Search the data for the string "item", and report each line where it is found.

> [RECORDED DATA]:

=== Section Start ===

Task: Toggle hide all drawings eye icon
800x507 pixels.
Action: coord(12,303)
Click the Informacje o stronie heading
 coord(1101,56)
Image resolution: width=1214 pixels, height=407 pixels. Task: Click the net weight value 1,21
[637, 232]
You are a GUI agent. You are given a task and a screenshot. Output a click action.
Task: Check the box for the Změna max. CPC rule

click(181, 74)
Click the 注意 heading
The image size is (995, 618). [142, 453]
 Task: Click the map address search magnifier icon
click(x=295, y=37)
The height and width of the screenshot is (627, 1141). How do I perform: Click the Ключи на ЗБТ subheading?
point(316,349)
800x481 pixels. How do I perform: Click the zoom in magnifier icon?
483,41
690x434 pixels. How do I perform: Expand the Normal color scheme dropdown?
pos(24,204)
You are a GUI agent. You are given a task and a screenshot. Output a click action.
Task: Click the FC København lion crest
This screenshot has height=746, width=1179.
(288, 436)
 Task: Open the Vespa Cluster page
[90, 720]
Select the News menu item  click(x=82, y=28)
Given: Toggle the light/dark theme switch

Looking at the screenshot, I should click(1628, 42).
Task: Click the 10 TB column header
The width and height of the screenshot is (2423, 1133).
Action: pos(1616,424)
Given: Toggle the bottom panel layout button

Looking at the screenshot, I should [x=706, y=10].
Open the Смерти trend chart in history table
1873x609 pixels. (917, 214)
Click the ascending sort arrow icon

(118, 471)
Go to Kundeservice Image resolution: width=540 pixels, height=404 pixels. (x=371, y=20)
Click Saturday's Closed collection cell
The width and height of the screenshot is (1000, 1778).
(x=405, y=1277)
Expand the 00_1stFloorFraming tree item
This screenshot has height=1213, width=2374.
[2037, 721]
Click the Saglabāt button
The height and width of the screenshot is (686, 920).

=== Section End ===

> [FINISHED TASK]:
Select the News menu item  click(x=82, y=28)
Expand the 00_1stFloorFraming tree item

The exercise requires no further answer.